[Page excerpt]
^^^^

As sports medicine clinicians, we spend a lot of time around athletes during their daily routines. These daily encounters by athletic trainers, physical therapists, and physicians in the training room and on the field often provide us with an opportunity to improve the experience of athletes entrusted to our care. Along with this opportunity, more importantly, comes the responsibility to intervene when the situation warrants. Well-meaning coaches, athletic directors, and general managers, among others, can influence the physical and mental health of athletes with their attitudes and policies. These powerful influences are geared, understandably, toward producing positive performance and victories. Sports medicine clinicians, however, should monitor these efforts and recognize when the athlete’s welfare may be in jeopardy. Successful sports organizations maintain administrative systems that ensure that clinicians can guide the medical care of athletes without undue pressure and influence. These safeguards are critical to athletes and the sports they play.
The process should begin by placing competent and responsible professionals in the leadership positions. Clinicians who will make the right decision regardless of the pressures put on them. The sideline physician and/or ATC (certified athletic trainer) who can determine when a player needs to go to the emergency room, the locker room, or the bench is an invaluable asset to the athlete’s welfare, especially in competitive situations where clinicians may be asked to cut corners or compromise their best judgment when stakes are high. Picture the star quarterback recovering from a concussion the week before a big game. Is he ready to play? Really ready? Can the decision makers restrict their emotions and allegiance to the team and make the right call for the athlete?
No doubt the primary responsibility of clinicians is to diagnose and treat, but our responsibilities do not have to end there. With good clinical care at the high school, college, or professional level, we can influence the physical, emotional, and the economic costs of injuries. These short- and long-term costs should help guide our recommendations, research, and prevention efforts.
Unfortunately, too often it’s the short-term costs of injury that become the focus for most of those involved: players, coaches, family, and teams. It is the clinician’s responsibility to educate and clarify the implications of injuries and illness, when those are known and the situation is appropriate. An athlete should know the risks for returning to sport 4 months after an anterior cruciate ligament reconstruction if he or she chooses that hazardous course. Athletes and their families should be informed of these realities by clinicians even when all the pressure and “talk” is only about getting back to competition. Athletes deserve to know the likely outcome of their injuries and illnesses, especially the risks and potential complications, and particularly when the prognosis is guarded. How that information is used understandably depends on the athlete and his or her family. Additional concern is certainly warranted with the youngest and most vulnerable athletes.

^^^^

Stored items:
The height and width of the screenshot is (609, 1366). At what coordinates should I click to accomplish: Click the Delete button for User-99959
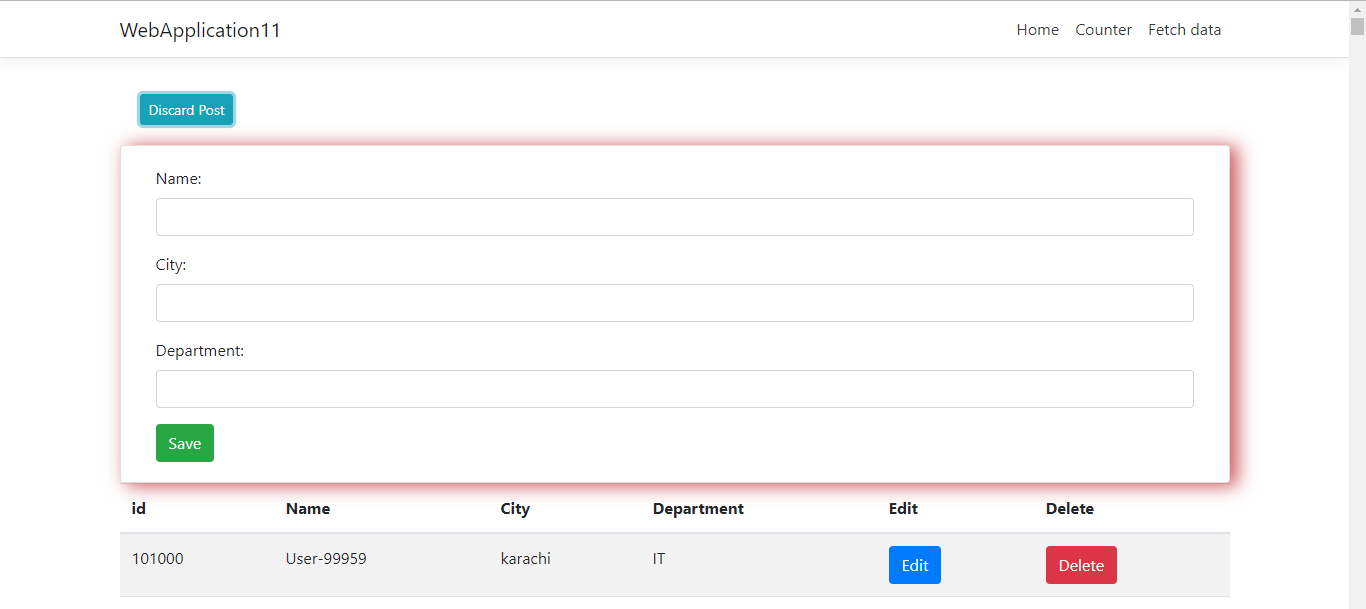pos(1081,564)
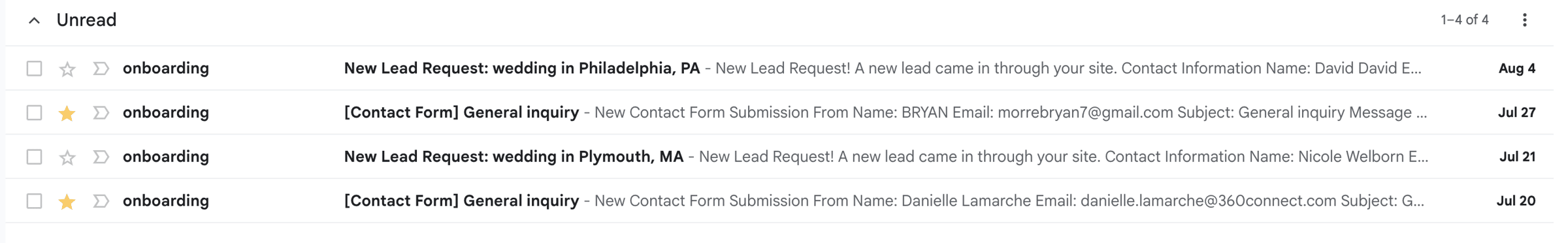The height and width of the screenshot is (243, 1568).
Task: Click the Unread section heading
Action: tap(86, 20)
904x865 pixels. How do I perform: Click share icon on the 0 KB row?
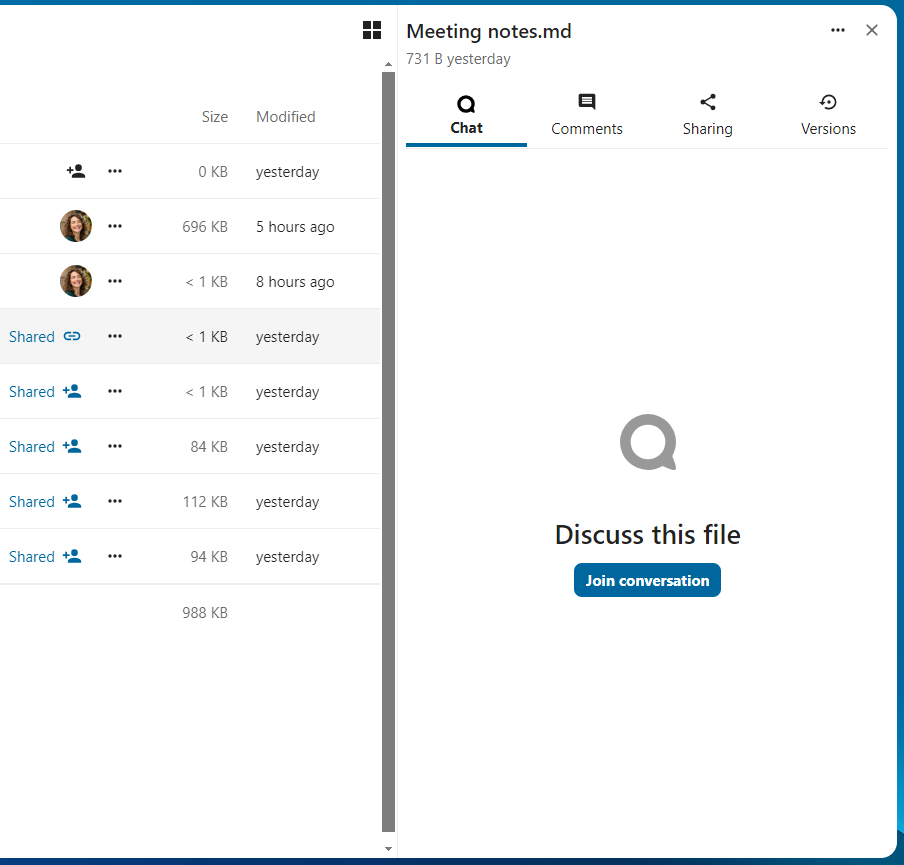tap(76, 171)
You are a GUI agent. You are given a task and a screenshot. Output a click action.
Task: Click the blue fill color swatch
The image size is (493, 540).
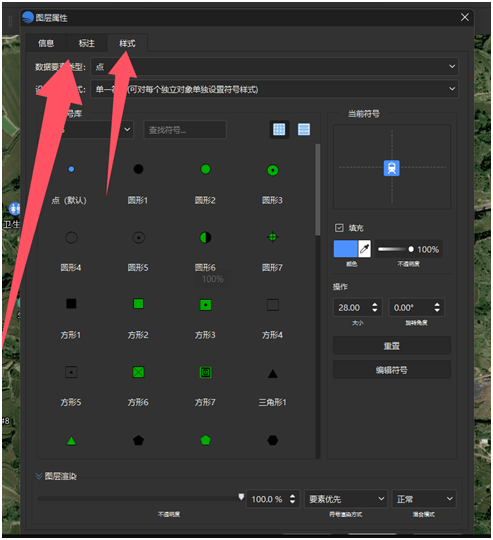pos(346,249)
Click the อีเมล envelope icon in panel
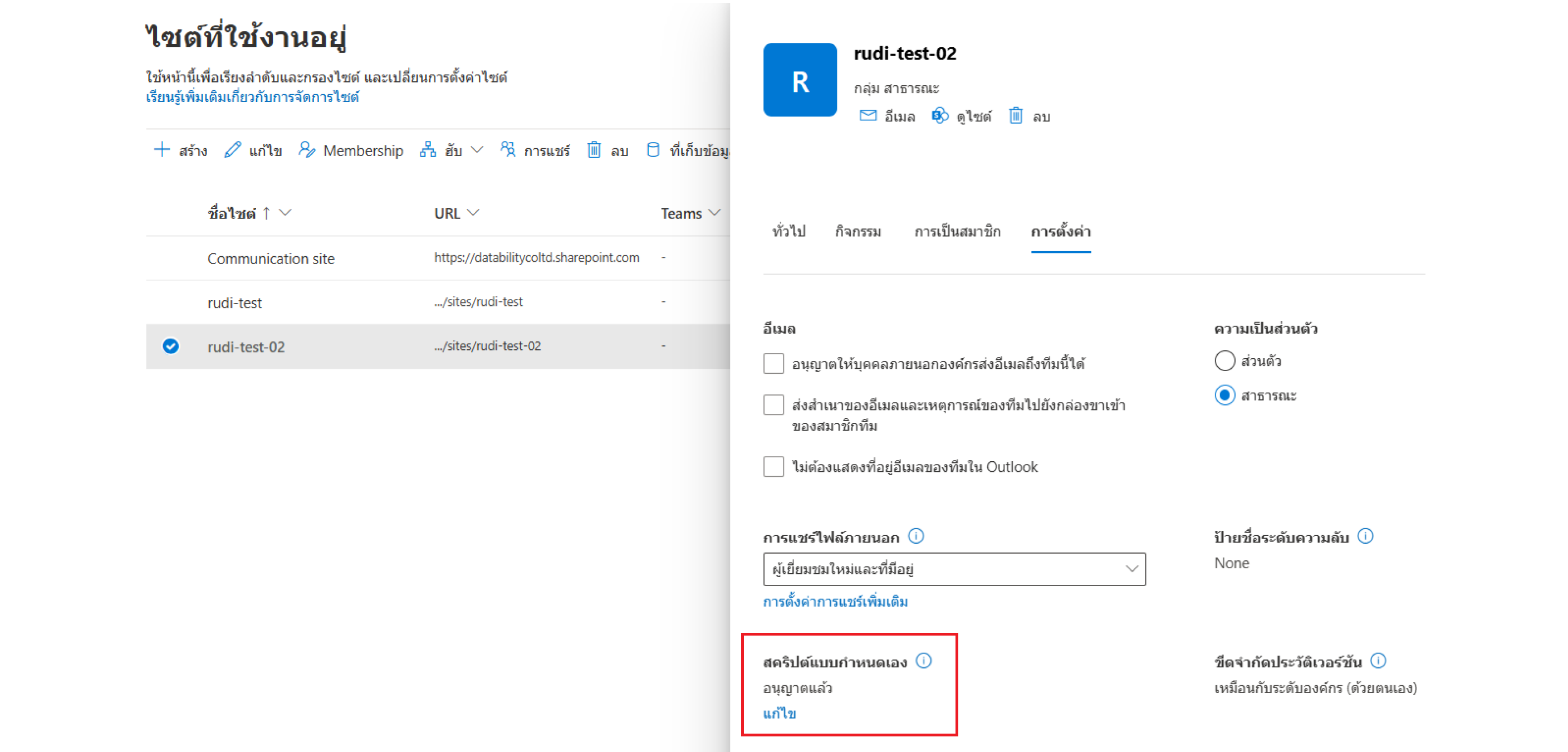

^^^^

[Work request]
Answer these questions from the sports medicine text above the items.
1. Which three roles does the text name as well-meaning people who can influence athletes' health through their attitudes and policies?
2. To which three places might the sideline physician or ATC decide a player needs to go?
3. How many months after an anterior cruciate ligament reconstruction does the text describe a return to sport as a hazardous course?

[Response]
1. Coaches, athletic directors, and general managers.
2. The emergency room, the locker room, or the bench.
3. 4 months.